A/N: Warning for attempted rape.


When he looks back at his youth, Gilderoy knows the exact moment that made him want to save people for the rest of his life. Whenever he tells the story, he does it with a flourish, embellishing it until the tale is just as fantastical as any in his books. Secretly, though, he thinks that the truth is more meaningful than any fiction he could weave.

It was in his sixth year, and he was walking back to the Ravenclaw common room after a long day spent cramming for his half-yearly exams when he came across a boy and a girl in a dark alcove. His first instinct was to roll his eyes and continue walking, assuming they were just another couple having a break from studying. But then he heard tell-tale signs of a struggle, and glancing over his shoulder, he could see how the boy was using his tall form to corner the girl.

Gilderoy's breathing faltered; there was no way he could overpower the boy in a fight. Yet before he knew it, his feet had stilled and were turning to carry him back towards them.

"I don't think she wants you to do that," he said. His words were steady even as he hid his hands in his robes to hide the way they were shaking.

"You don't know what she wants," the boy replied.

Gilderoy tried to peer around the boy, waiting for the girl to say something either way, but from the little he could see, she looked like she was shaking too hard to speak. "Maybe not, but I'm a prefect, and I want you to leave her alone."

The boy looked over his shoulder to fix him with an icy glare. "Stay out of it."

In that moment, Gilderoy recognised him, and a plan formed in his mind. He tried to appear as nonchalant as he could. "If you insist. But I heard that the next time you get into trouble, you'll be forced to sit out a Quidditch match. At this point in the season, your teammates would probably just replace you, wouldn't they?" He put on a sigh. "It would be a shame, really."

"You're lying," Mulciber said, turning towards him fully. "They wouldn't do that."

"That's what I heard." Gilderoy shrugged, keeping his voice calm despite the pounding of his heartbeat. "I could be wrong, but do you want to risk it?"

It took ten seconds for Mulciber to make a decision. In that time, Gilderoy ran through what he could do if Mulciber decided that he did want to risk it.

The answer was 'very little'.

Fortunately, Mulciber simply scowled at him before shooting one last look at the girl in the alcove and storming away without another word.

"Thank you," the girl – Mary Macdonald, he realised, from Gryffindor – said once he was gone, starting to straighten her robes.

Gilderoy waved it off. "Did he hurt you?"

"How did you know that would work?" she asked instead of answering. "You're not a prefect. If he realises you lied…"

"People mistake me for Andrew all the time," Gilderoy said. It had always annoyed him, but for the first time, the fact that he resembled the older prefect was proving useful. "I just asked myself what he would do."

"Well, it was still brave of you." Mary hesitated before asking, "Can you walk me back to my common room? I don't want to be alone while he's out and about."

Gilderoy didn't, either, but he didn't want to admit that. Besides, it was safer for him to be alone right now than for her to. "Of course."

For the most part, they walked in silence, breaking it only for the occasional awkward comment. Once they reached Gryffindor Tower, she thanked him again before disappearing inside the portrait hole, and he strode as quickly as he could to his own common room.

By the end of the week, it felt like all anyone could talk about was how Gilderoy had swooped in at the last moment to save Mary from Mulciber. He could tell that Mary didn't like the attention, but he thrived in it. Being revered by his classmates, hearing his professors compliment him for his quick thinking, feeling people constantly watch him wherever he went – it was a heady feeling.

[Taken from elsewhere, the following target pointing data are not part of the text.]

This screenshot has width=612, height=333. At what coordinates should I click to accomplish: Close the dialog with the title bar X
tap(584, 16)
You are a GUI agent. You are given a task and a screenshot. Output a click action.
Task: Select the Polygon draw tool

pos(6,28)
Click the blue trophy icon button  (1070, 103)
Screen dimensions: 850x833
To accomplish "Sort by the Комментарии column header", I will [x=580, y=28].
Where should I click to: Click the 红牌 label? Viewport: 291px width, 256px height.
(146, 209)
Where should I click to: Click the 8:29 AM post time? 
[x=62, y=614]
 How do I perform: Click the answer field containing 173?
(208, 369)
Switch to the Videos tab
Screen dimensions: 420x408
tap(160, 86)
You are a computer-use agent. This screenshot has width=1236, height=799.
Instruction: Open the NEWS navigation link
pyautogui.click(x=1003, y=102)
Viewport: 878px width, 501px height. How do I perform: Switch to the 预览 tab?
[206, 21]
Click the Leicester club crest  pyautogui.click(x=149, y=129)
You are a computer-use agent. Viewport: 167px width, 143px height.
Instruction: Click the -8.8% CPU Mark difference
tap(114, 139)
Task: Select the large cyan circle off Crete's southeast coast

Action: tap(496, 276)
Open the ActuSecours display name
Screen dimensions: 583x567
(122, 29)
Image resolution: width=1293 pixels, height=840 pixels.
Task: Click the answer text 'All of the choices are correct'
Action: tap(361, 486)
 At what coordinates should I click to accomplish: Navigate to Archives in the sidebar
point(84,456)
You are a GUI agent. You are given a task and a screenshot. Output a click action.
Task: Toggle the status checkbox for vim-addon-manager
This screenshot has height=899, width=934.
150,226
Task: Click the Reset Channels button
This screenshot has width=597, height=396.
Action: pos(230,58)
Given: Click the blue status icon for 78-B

He chased it for the next few years like a photographer after a storm before realising that he would never be able to catch it again on his own. He was, it seemed, never quite clever enough or hardworking enough or well-positioned enough for that.

For a time, the sense of endless failure frustrated him. But then he remembered that he hadn't been any of those things the first time, either. The only reason he had been able to help Mary was because he had pretended to be someone else – to be Andrew.

If only I could pretend to be someone else all the time, he thought.

And that was when he got the idea of Obliviating people to steal their success. As much as he liked knowing that his actions had helped Mary, what he craved the most wasn't the sense of moral goodness; it was the praise – the adoration. And he could get that just as easily from stealing other people's achievements as he could by making his own.

By the time he realised that it wasn't the same, it was too late to start again. He had built up a persona, and there were certain expectations that came with that. He was as unable to change the past as he had been able to fight Mulciber that day in the alcove, as much as the regurgitated story might claim otherwise.

So that's why the older he gets, the tighter he clings to the memory of Mary's gratitude and his classmates' respect. It isn't as flashy or ostentatious as his other adventures, but it's the only one that's real. And that, he's finding, is more important than he first anticipated.